A piece from Tutankhamun's mummy had been sent to Europe for study after the discovery of the tomb in 1922 to investigate the reason for Tutankhamun's early death. The result revealed that the king had died from burns, which was “totally untrue”, Hawass said.
Archaeologist Howard Carter had burned some parts of the mummy using a hot knife in order to remove the precious stones inserted in different parts of it. A burned part of the mummy had then been analysed, vitiating the results.
Yehia Zakaria Gad, professor of molecular genetics at the National Research Centre, the founder of the First Ancient DNA Lab in Egypt and a member of the Egyptian team put together to scan the mummies, told the Weekly that the scientific article published is another evidence against the scepticism of the long survival of DNA in Egyptian mummies. This scepticism was drawn from the failure to replicate the early studies, misconceptions based on papyrus of DNA decay rate [despite the radically different postmortem treatments of the human and animal bodies] and the circulating theories that the hot and humid tomb environment enhances the decay of DNA in buried mummies.
Gad noted that these theories were not substantiated by rigorous studies on the tomb temperatures or humidity levels. “On the contrary to these beliefs, my personal experience of working for extended hours down several tombs during mummy sampling sessions is that the underground temperatures and humidity were always within the comfortable range irrespective of the outside weather.”

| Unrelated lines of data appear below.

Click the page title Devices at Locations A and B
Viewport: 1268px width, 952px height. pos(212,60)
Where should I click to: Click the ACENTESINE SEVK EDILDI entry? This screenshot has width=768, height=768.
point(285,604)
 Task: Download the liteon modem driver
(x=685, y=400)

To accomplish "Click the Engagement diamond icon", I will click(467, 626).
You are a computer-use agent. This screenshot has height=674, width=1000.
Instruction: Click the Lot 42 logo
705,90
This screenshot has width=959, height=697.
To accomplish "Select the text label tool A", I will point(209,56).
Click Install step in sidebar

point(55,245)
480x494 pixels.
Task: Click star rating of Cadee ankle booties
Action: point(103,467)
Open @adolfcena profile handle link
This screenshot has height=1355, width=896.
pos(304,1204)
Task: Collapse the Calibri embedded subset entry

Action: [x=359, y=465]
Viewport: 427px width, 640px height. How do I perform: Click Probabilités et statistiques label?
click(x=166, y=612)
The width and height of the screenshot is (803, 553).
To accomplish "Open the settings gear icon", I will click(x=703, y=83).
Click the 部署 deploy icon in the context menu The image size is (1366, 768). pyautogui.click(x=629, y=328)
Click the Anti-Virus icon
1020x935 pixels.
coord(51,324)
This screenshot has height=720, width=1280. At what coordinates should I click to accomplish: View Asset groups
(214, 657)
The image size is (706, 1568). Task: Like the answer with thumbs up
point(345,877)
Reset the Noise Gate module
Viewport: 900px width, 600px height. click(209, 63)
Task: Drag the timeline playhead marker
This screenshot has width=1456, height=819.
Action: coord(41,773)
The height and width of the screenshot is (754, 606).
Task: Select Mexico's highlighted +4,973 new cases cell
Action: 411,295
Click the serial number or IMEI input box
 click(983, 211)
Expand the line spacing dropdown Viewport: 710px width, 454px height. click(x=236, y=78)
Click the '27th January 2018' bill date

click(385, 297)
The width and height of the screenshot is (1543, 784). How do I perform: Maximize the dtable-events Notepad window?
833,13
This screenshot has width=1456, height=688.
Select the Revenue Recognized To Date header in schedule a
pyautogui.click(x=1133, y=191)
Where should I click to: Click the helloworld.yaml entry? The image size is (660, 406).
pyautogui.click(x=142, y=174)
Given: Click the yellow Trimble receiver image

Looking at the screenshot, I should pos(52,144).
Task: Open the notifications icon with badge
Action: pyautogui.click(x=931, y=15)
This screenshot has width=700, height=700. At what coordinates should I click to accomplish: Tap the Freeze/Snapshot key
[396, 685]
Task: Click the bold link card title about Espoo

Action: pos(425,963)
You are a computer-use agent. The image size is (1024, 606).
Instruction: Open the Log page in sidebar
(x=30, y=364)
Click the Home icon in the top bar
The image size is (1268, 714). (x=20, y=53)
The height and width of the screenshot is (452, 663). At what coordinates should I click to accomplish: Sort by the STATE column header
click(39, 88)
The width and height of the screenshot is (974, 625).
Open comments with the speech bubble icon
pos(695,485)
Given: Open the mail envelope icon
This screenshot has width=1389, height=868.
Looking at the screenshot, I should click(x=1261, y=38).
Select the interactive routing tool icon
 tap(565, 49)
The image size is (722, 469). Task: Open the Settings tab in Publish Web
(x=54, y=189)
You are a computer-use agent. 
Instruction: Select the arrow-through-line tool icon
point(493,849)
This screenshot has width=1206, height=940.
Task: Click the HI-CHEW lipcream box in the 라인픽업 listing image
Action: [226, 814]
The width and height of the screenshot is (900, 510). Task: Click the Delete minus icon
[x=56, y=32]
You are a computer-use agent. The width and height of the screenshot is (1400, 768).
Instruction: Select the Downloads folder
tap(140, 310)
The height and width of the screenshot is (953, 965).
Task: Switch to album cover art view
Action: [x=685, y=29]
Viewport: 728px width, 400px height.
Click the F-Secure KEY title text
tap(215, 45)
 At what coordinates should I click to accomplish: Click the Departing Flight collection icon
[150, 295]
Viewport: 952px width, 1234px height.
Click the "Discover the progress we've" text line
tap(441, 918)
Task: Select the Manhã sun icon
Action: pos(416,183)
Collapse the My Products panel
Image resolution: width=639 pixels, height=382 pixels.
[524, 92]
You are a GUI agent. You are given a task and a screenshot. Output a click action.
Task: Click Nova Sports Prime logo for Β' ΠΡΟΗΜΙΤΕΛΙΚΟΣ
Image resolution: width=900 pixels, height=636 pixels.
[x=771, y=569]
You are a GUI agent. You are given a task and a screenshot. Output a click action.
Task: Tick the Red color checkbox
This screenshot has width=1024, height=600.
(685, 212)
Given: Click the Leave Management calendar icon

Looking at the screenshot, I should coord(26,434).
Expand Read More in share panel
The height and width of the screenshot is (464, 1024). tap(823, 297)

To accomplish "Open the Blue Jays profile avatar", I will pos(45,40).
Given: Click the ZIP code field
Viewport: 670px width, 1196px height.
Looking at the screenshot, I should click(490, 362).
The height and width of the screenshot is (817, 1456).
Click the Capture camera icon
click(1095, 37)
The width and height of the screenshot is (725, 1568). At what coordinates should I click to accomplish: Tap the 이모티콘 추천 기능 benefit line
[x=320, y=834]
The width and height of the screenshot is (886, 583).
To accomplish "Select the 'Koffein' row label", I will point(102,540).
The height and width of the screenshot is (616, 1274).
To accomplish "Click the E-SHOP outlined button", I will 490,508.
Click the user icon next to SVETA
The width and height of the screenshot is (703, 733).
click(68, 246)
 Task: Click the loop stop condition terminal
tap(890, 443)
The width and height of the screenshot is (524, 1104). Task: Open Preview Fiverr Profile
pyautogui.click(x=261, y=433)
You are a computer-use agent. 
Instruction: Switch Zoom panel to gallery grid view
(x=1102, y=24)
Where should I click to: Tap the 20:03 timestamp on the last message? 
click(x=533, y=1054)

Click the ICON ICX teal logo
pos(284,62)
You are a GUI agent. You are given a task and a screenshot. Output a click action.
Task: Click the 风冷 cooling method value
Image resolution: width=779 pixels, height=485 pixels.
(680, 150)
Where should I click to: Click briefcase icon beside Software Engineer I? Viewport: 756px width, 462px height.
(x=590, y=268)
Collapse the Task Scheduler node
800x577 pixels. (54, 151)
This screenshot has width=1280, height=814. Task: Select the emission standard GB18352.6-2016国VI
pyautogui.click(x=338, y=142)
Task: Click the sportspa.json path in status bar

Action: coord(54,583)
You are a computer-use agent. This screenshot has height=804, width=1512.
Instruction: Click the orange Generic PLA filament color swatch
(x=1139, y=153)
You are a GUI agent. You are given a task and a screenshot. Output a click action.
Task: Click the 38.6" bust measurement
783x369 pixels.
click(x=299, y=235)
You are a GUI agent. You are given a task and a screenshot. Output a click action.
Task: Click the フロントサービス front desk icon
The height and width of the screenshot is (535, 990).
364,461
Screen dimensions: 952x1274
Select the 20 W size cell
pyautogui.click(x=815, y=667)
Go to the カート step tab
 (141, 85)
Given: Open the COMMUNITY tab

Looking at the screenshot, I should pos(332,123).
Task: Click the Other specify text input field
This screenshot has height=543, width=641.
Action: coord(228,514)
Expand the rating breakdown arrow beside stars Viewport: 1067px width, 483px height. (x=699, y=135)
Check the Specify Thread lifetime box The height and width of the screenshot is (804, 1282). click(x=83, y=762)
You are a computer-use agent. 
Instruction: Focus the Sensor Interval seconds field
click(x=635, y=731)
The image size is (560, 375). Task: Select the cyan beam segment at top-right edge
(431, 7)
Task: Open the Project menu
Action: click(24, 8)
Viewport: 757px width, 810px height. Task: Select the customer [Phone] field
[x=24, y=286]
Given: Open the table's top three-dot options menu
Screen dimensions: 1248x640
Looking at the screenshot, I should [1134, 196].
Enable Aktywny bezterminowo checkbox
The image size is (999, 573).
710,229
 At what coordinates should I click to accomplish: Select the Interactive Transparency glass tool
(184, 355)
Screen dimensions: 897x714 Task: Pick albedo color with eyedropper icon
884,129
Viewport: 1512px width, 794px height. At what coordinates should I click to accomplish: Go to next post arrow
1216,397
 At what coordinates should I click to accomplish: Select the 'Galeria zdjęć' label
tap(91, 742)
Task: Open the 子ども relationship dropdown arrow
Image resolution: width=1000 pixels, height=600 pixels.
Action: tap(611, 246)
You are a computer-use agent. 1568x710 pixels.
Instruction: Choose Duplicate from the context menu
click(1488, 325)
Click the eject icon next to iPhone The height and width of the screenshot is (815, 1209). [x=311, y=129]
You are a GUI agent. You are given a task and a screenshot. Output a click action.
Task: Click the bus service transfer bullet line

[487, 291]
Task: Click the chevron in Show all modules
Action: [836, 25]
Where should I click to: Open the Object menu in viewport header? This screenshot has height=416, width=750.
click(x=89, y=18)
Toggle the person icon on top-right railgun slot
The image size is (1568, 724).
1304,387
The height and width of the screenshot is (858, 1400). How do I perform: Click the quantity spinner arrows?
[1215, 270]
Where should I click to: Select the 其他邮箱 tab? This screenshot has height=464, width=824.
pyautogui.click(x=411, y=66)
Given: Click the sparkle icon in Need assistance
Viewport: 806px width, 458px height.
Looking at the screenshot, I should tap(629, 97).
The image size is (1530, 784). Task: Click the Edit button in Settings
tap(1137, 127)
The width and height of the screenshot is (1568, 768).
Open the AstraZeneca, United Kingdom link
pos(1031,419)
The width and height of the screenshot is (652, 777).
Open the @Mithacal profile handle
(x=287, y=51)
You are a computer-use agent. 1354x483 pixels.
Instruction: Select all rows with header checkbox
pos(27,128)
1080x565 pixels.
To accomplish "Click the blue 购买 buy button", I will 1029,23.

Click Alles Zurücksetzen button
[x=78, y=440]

“This scepticism was adopted by a sector of the field scientists despite the results of several research groups, including ours, on human remains, ancient microbes and animal mummies like crocodiles and cats. Specifically, our team has presented data on the 18th Dynasty and Ramses III as well as the application of the most advanced technologies on Egyptian mummies,” Gad asserted.
He added that the importance of the current paper is that it helps in lifting the roadblocks that were crippling the research on ancient DNA from Egyptian mummies.
On another level, he continued, there is no doubt that Egypt was a hub to the ancient world. “It is unfortunate that the published genomic data on ancient Egyptians is quite scarce. Egypt is known to occupy an important place in the history of mankind where it is hypothesised that the early man came from Africa and exited it through Egypt and its corridor to Asia [ie Sinai] and Europe.”
Thus, Gad confirmed, the gene trends (or the DNA sequences that are transmitted from parents to their descendants) show a gradual shift and a continuum among all studied populations. Several studies have shown that contemporary Egyptians share with a higher percentage the gene sequences of Europeans rather than those of Sub-Saharan Africans.
“The presented data in this article shed some light on this issue although it focused largely on studying maternally inherited DNA of the mitochondria and only the nuclear DNA of three males,” Gad told the Weekly. He opines that the effects of a foreign gene pool on that of a local Egyptian population will be gender-sensitive. For example, the impact of mobility of a human group, like a tribe having both male and female subjects, will be different from those of invading troops, which are mostly males.
Moreover, Gad explains, trying to draw major conclusions regarding the shifts in gene trends among Egyptians based on a limited study in a certain location seems to be over-speculation since this may not represent all ancient Egyptian population groups.